Industry Insight: High Street Banking
CEOs and CIOs at banks have long recognized that moving customers online will enable them to reduce their cost bases; fewer branches will be needed because customers will self-serve via their website or app. The CIOs and their teams have arguably done a decent job at moving their customers online: Internet banking is so well regarded in the UK that nearly one in 10 people surveyed said it was the digital service that has had the biggest impact on their life in the past three years.
Barclays’ consumer banking division understood that many of its customers were in the Analogue Ali family. To help get them online, they set up a program in the UK called Digital Eagles. They give tips about how to set up email, shop online, bank online and be digitally safe while doing so. Other banks and consumer services may also need to think about investing in these types of programs to move customers online and build their brand as consumer champions.
The Digital Families model can identify risks for banks as well as opportunities, such as those mentioned above. For example, if a major bank were to introduce the same geolocation app to all its online customers, the Digital Families model implies they would face a backlash: 19 percent of the population are Anxious Andersons and would find an app that constantly tracks them a creepy invasion of privacy. It may be enough for them to stop using online services or switch banks.
In the startup space, many new fintech companies are launching as small online ventures solving one particular issue via an app—such as saving pennies on each debit card transaction or offering cheap foreign exchange rates—with a view to expanding into a full banking service. The risk is that every such startup is serving the same two Digital Families—the Contributing Coles and Online Owens—so when they look to launch a broader range of services, they find their customers already being served by other fintechs.
Such examples make it clear that there are multitudes of ways banks can adapt to better serve their customers via a range of innovative solutions.
Industry Insight: Supermarkets
Supermarkets provide an interesting juxtaposition to the banking case study, because while banks have a cost-saving incentive to move customers online, the most cheap and efficient way for supermarkets to serve their customers is for the customer to come into the store, pick their own products and take them home themselves. Serving a customer online is more expensive for a traditional supermarket due to picking and delivery, and the process often eats into supermarkets’ already wafer-thin profit margins.
Even with about 85 percent of sales being made in-store, supermarkets do still need to compete online. Not doing so means the Online Owens and Contributing Coles will use competitors’ digital shops.

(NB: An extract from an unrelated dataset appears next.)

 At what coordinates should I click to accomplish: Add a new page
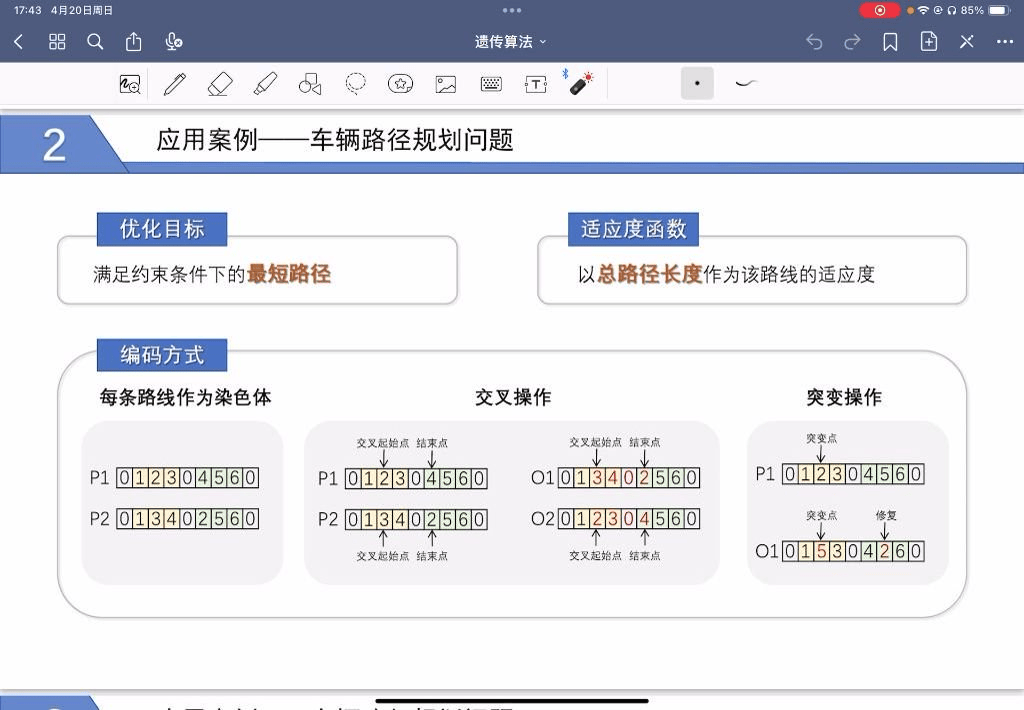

It’s important to remember that while customers moving from in-store to online makes them less profitable and should be avoided where possible, what would be worse is losing in-store customers to a competitor’s online shop and missing out on their spending entirely.
To ensure they retain customers, supermarkets must offer a simple and hassle-free experience for all customers, both online and in-store. Technology will assist with this, for example, by having a checkout-free payment option in stores, or better substitutions for online customers.
The temptation for many CIOs and their teams will be to produce digital services and solutions for customers like themselves. A one-size-fits-all digital strategy will never be as successful as one that appreciates and adapts to internet users and technology fans’ differences and nuances.
What’s not needed are six different versions of a website tailored to each of the six Digital Families. What is needed is a new way of thinking about digital customers, an understanding how they make up a business’ target customer base and small innovations that show consideration to their preferences.